» **Work request**
Repeat exactly what runs from the line with "The image size is (1536, 864)." through the last line of the material, and keep the pictures out of it.

[Start of section]

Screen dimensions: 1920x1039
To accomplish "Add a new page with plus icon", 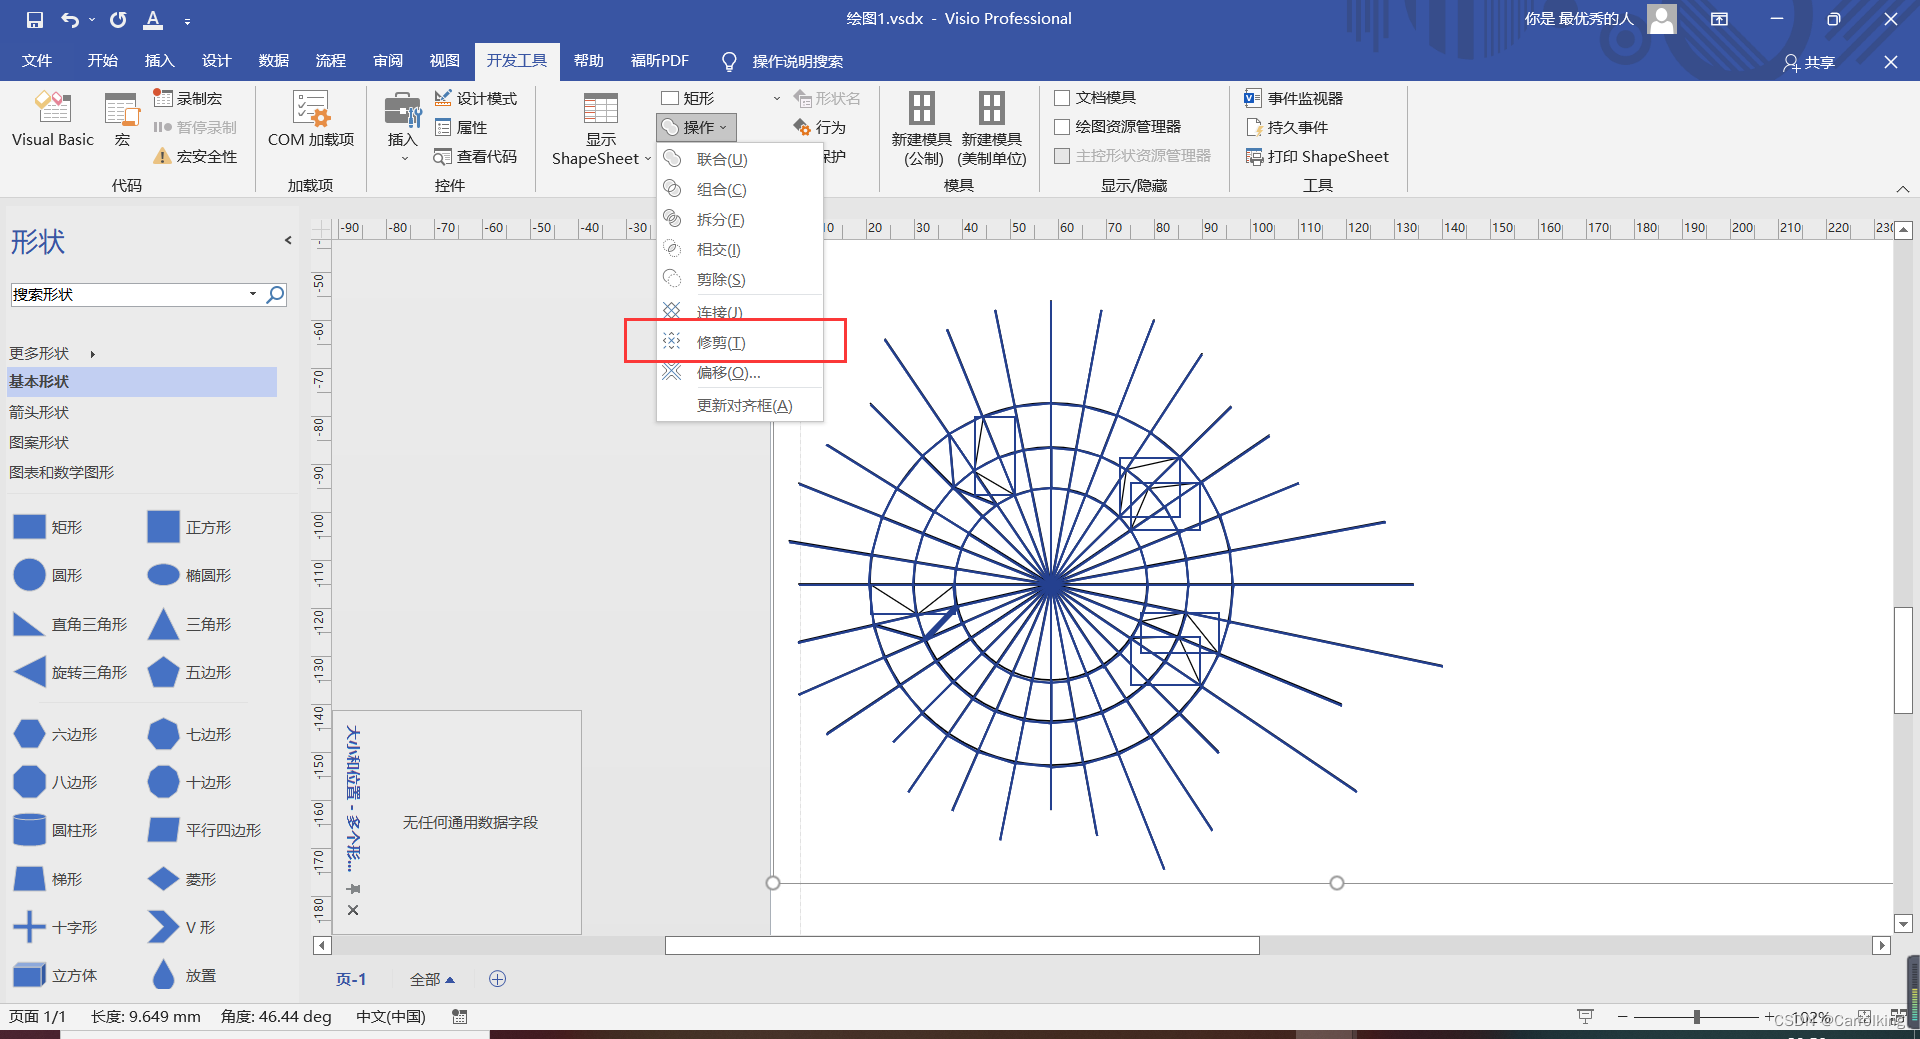I will pyautogui.click(x=497, y=979).
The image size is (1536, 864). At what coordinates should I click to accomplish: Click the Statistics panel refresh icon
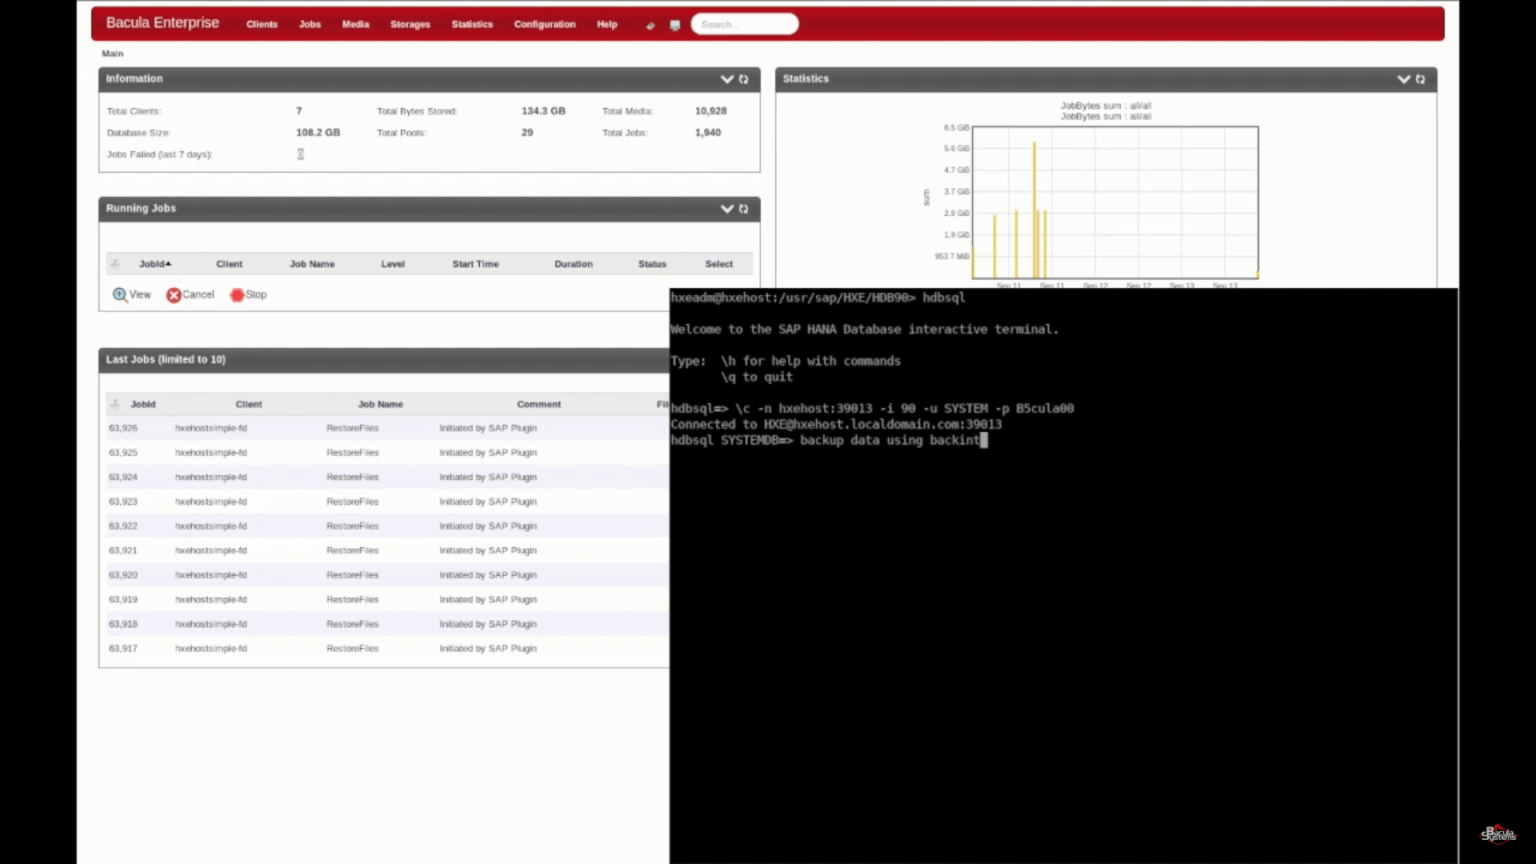coord(1420,79)
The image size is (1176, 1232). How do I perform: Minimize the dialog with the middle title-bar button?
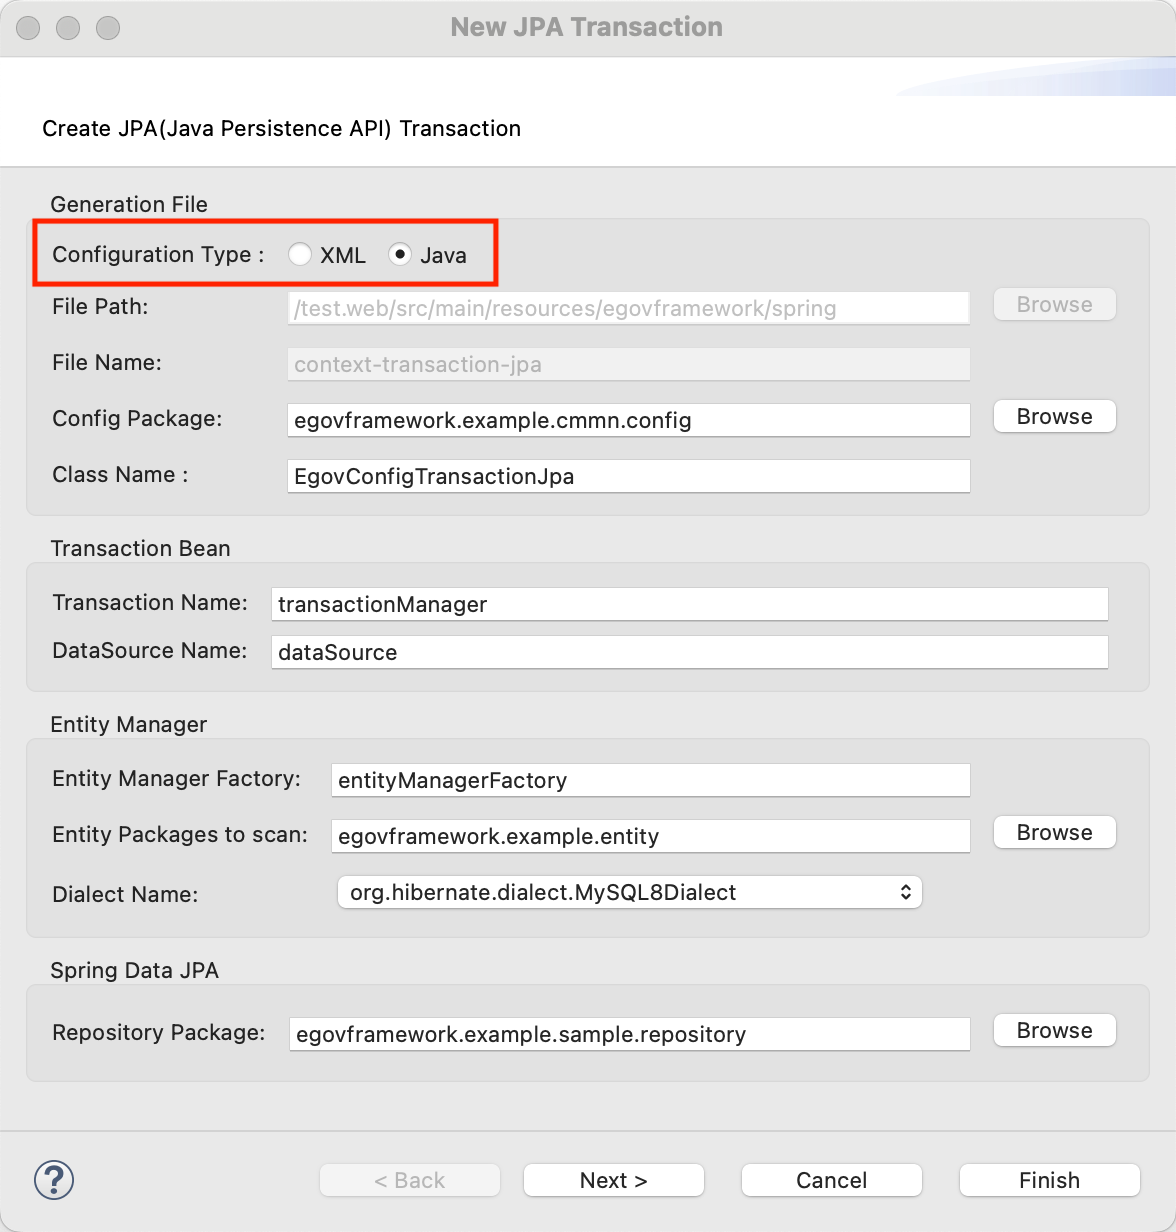click(68, 28)
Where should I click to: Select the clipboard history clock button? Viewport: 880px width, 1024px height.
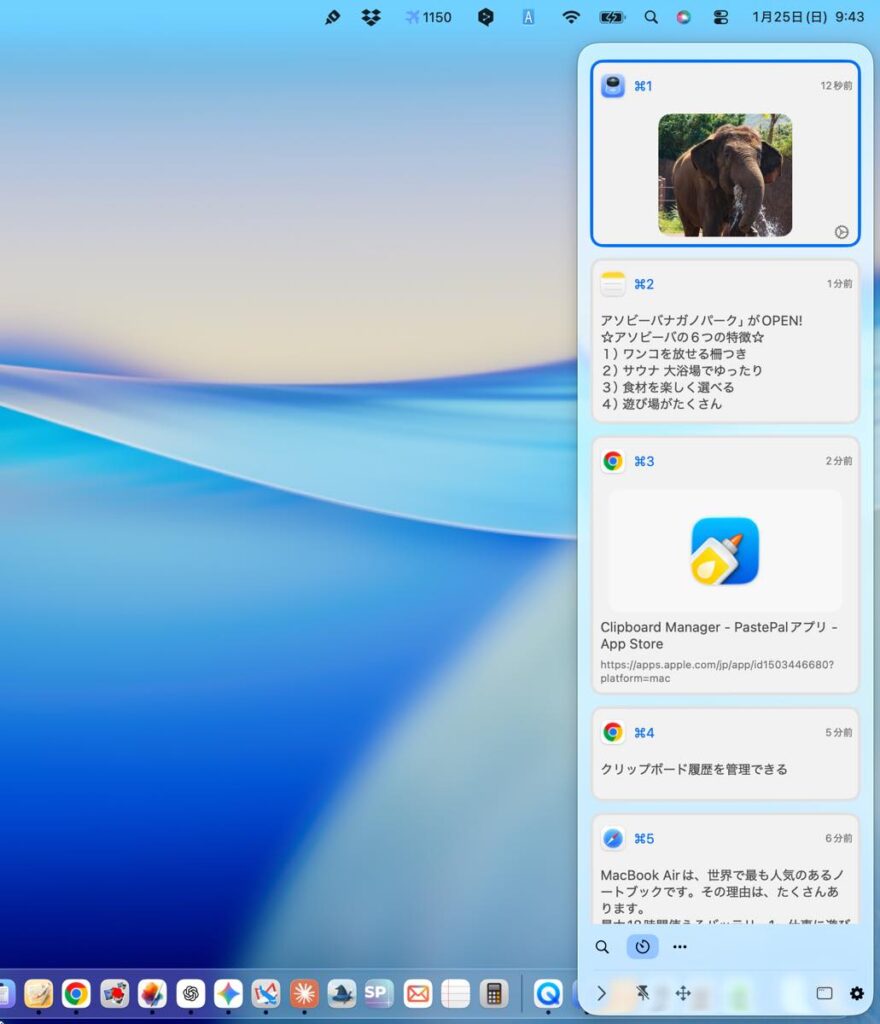pyautogui.click(x=642, y=947)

[End of section]

» **Written response**
The image size is (1536, 864). At what coordinates should I click to accomplish: Click the Statistics panel refresh icon
coord(1420,79)
The image size is (1176, 1232). How do I perform: Minimize the dialog with the middle title-bar button?
click(68, 28)
Where should I click to: Select the clipboard history clock button? Viewport: 880px width, 1024px height.
pyautogui.click(x=642, y=947)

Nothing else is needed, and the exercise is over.